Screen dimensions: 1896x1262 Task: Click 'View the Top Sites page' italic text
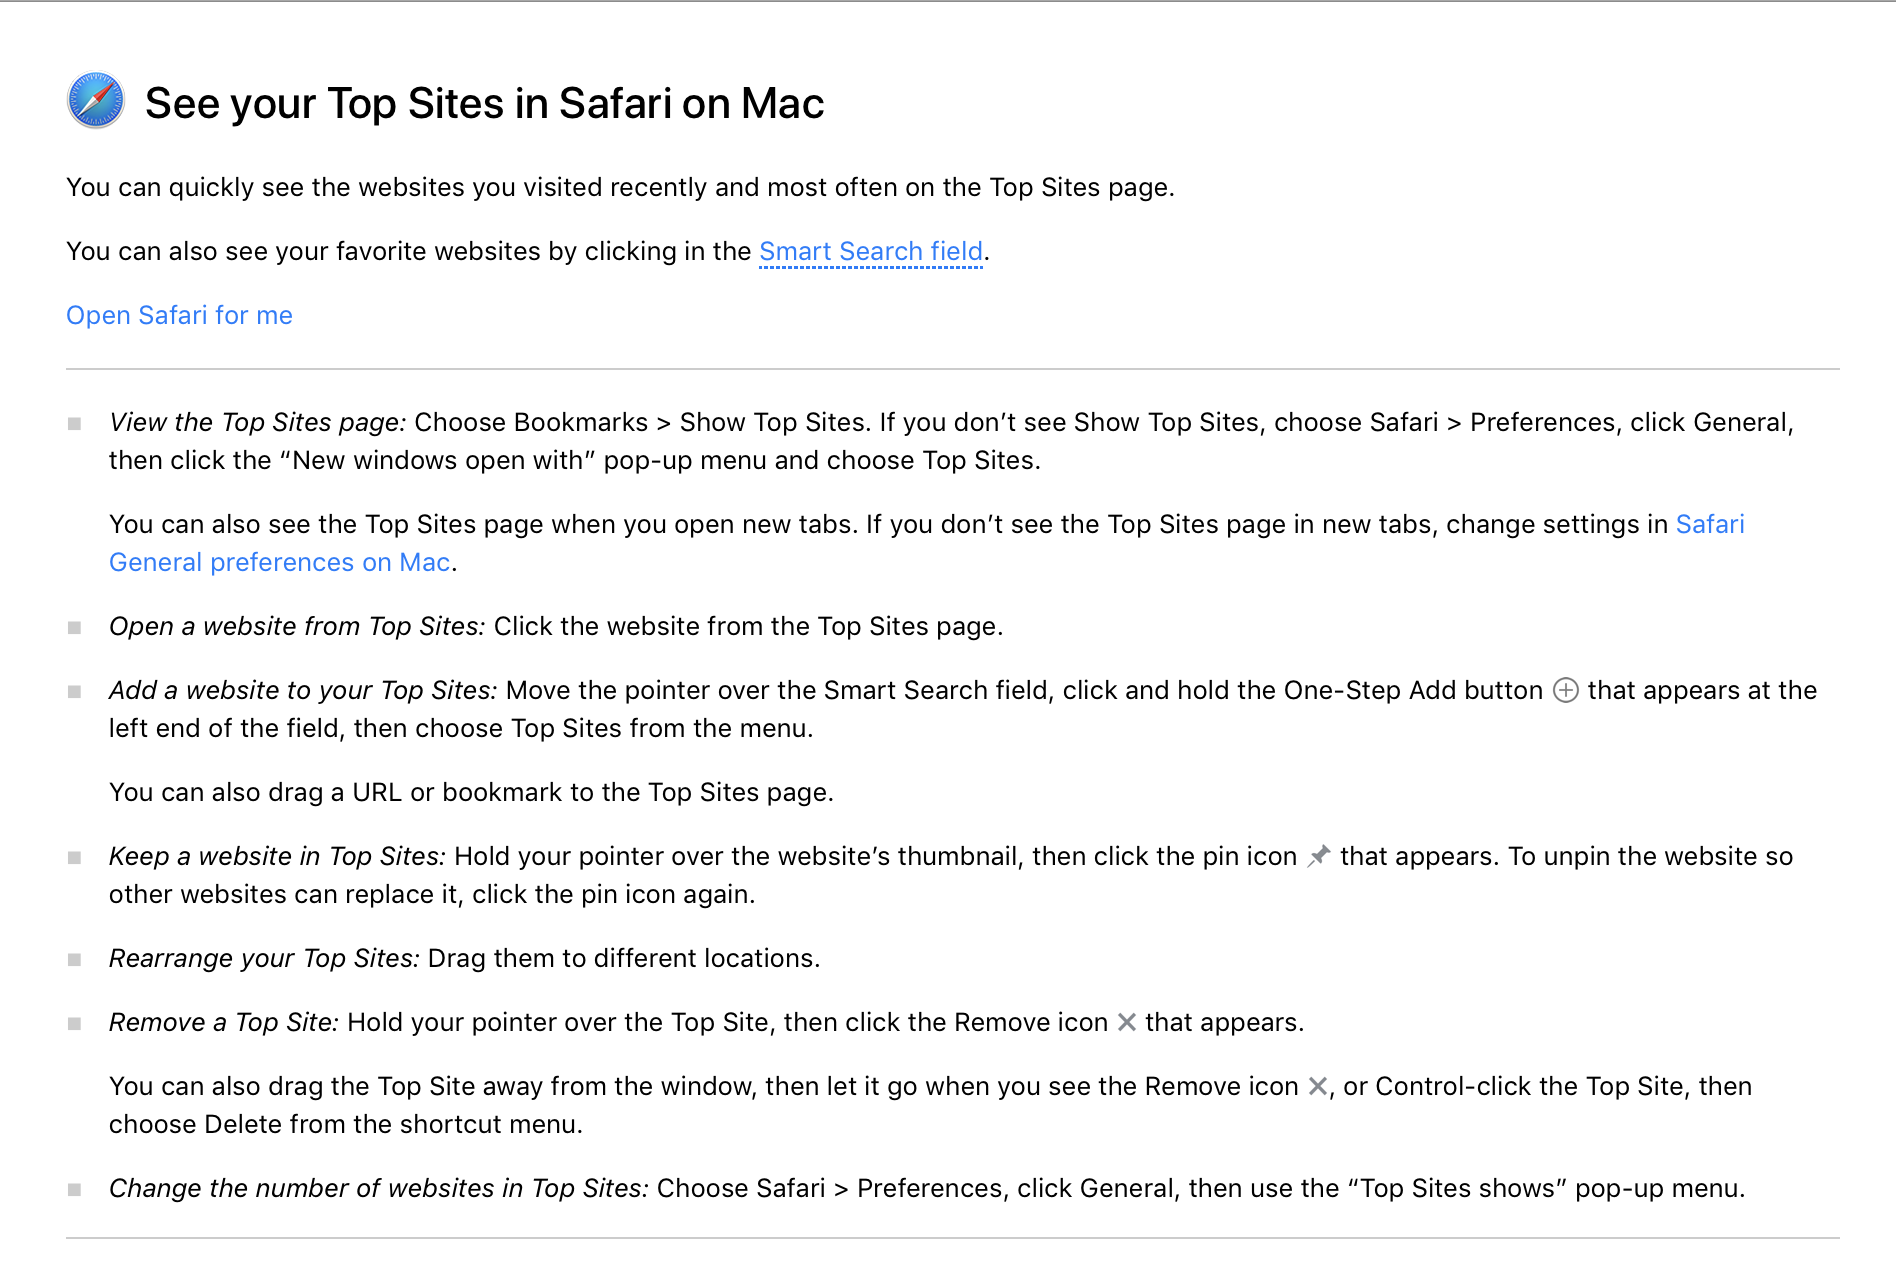click(257, 422)
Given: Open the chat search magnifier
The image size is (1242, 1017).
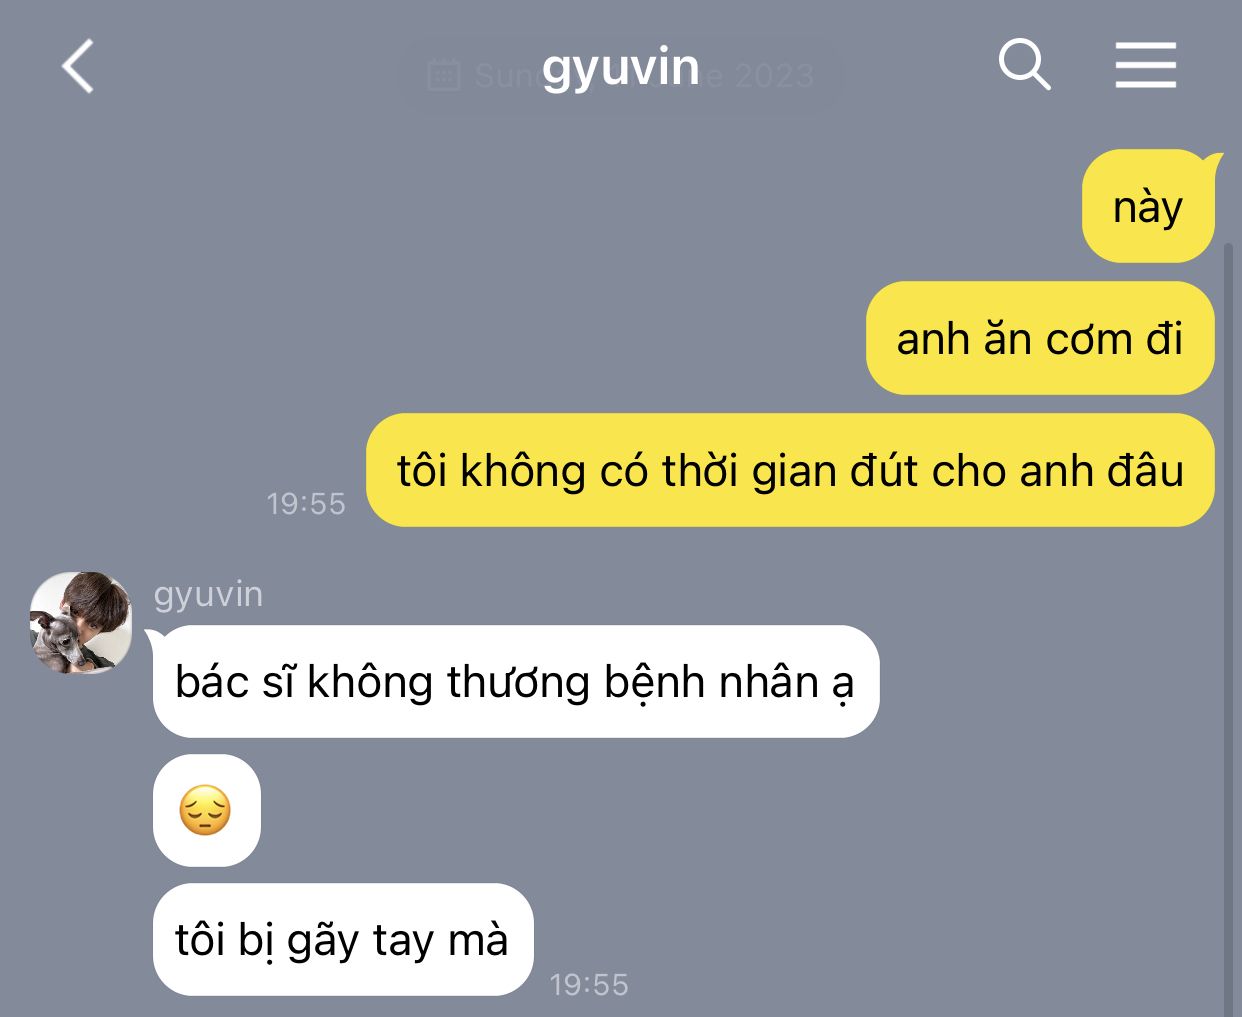Looking at the screenshot, I should 1025,66.
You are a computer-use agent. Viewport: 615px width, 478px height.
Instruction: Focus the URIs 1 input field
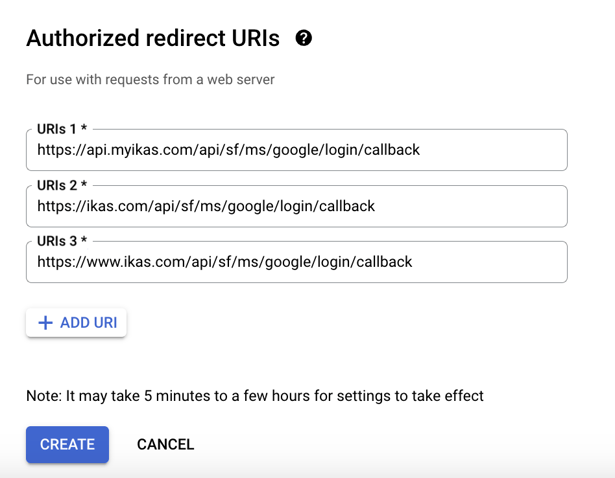tap(297, 150)
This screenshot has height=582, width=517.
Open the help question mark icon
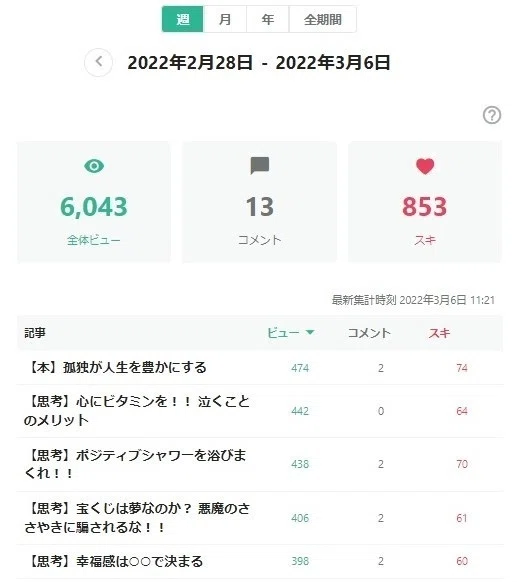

------------------------------------------------------------------------

**Aim of the exercise**
Word for word, repeat each record above; leave out every picture.

**Response**
Screen dimensions: 1896x1262 Task: Click 'View the Top Sites page' italic text
click(257, 422)
Given: Open the chat search magnifier
The image size is (1242, 1017).
Looking at the screenshot, I should 1025,66.
You are a computer-use agent. Viewport: 615px width, 478px height.
Instruction: Focus the URIs 1 input field
tap(297, 150)
This screenshot has height=582, width=517.
Open the help question mark icon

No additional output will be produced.